Pero este punto se vuelve más problemático si tenemos en cuenta que, para Husserl, como para Platón, las primera evidencias también se dan en una experiencia de imagen, en una experiencia en escorzo de objetos presuntos. Cuando la ciencia misma se vuelve imagen, perdemos la distancia crítica entre doxa y episteme, que sólo puede recuperarse mediante una destrucción-reconstrucción de la historia de la ciencia (en este caso de la paleontología). Es necesario que lo hagamos, porque se trata del deber fundamental del fenomenólogo ir tras el ideal de la completa autoconciencia.
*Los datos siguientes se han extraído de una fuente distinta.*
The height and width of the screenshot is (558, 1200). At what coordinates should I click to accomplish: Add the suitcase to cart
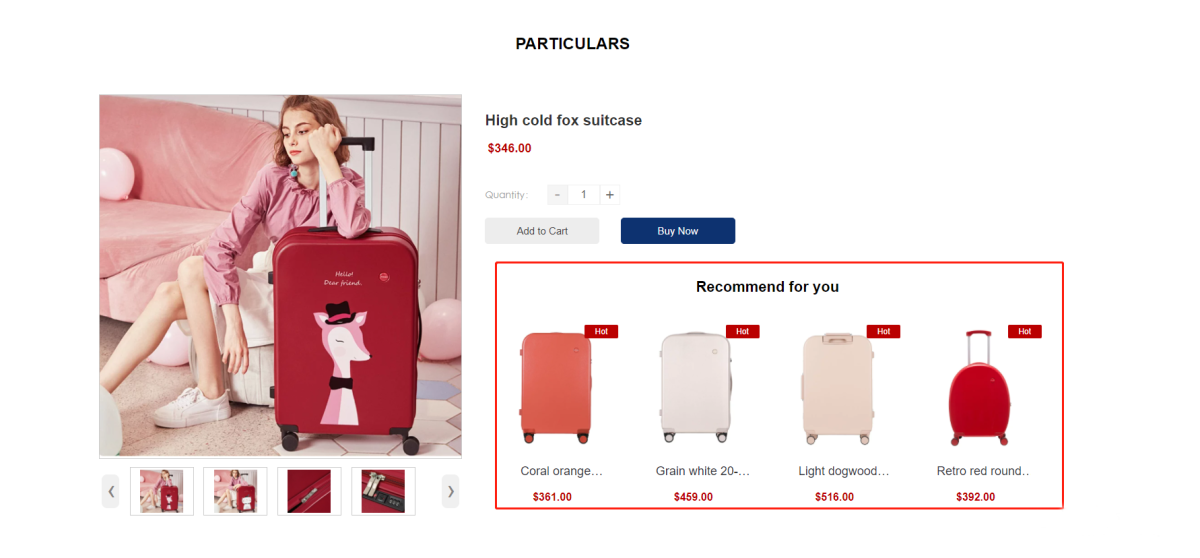(x=542, y=231)
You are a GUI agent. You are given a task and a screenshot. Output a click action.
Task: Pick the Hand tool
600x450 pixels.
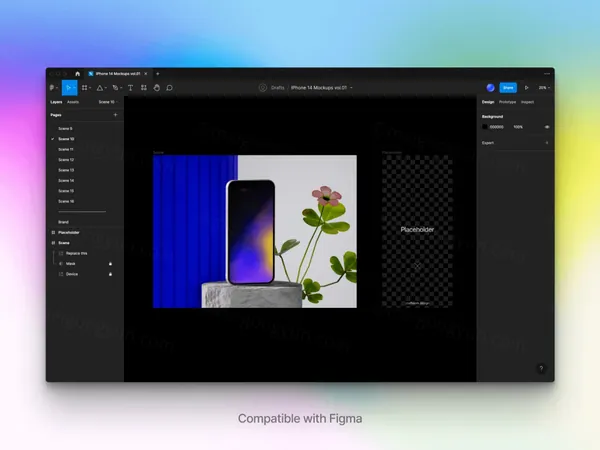(x=157, y=88)
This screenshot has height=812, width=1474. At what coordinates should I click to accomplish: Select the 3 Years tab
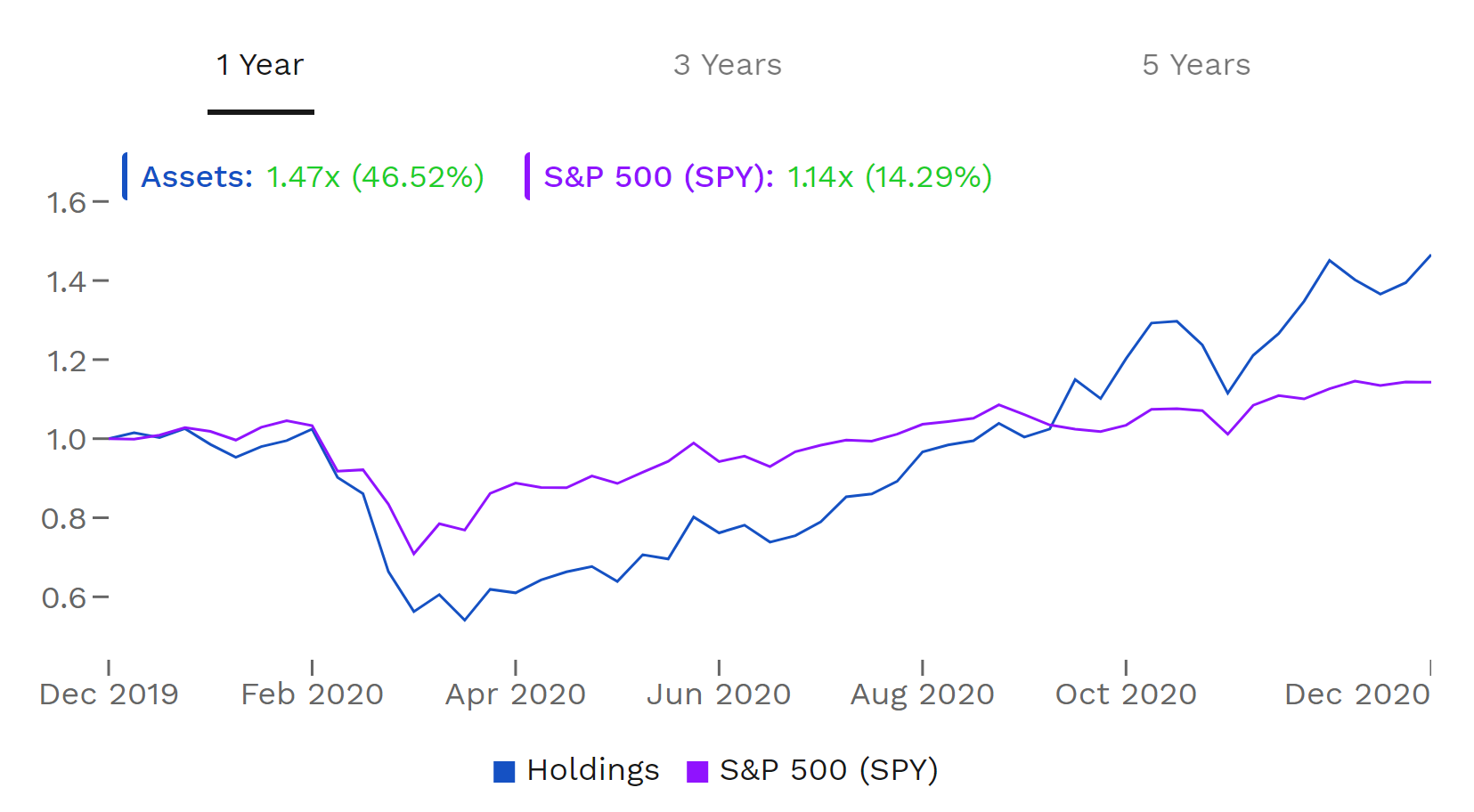pos(727,65)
Quienes creen que los dinosaurios son algo más que objetos de la fantasía con los que presentificamos un objeto, llenando los horizontes vacíos a los cuales apunta una experiencia de objeto mínimamente sostenida por algo dado sensiblemente pleno, sufren de una especie de ilusión trascendental como la que Kant atribuía a quienes creían poder conocer más allá de los límites de nuestra experiencia. Es deber del fenomenólogo retrotraer esas objetividades de la fantasía a las operaciones de la conciencia en y a través de las cuales han sido constituidas, y hacernos tomar conciencia de lo ideal y de lo imaginario que se ha sumado a lo percibido ubicándose en torno a una misma X, a un mismo “qué” cuyo “cómo” está casi totalmente vacío. Referidos a un tiempo en el que no había nadie para verlos, los dinosaurios habitan en un lugar intermedio entre el pasado anterior a cualquier conciencia y el "había una vez" de los cuentos de hadas.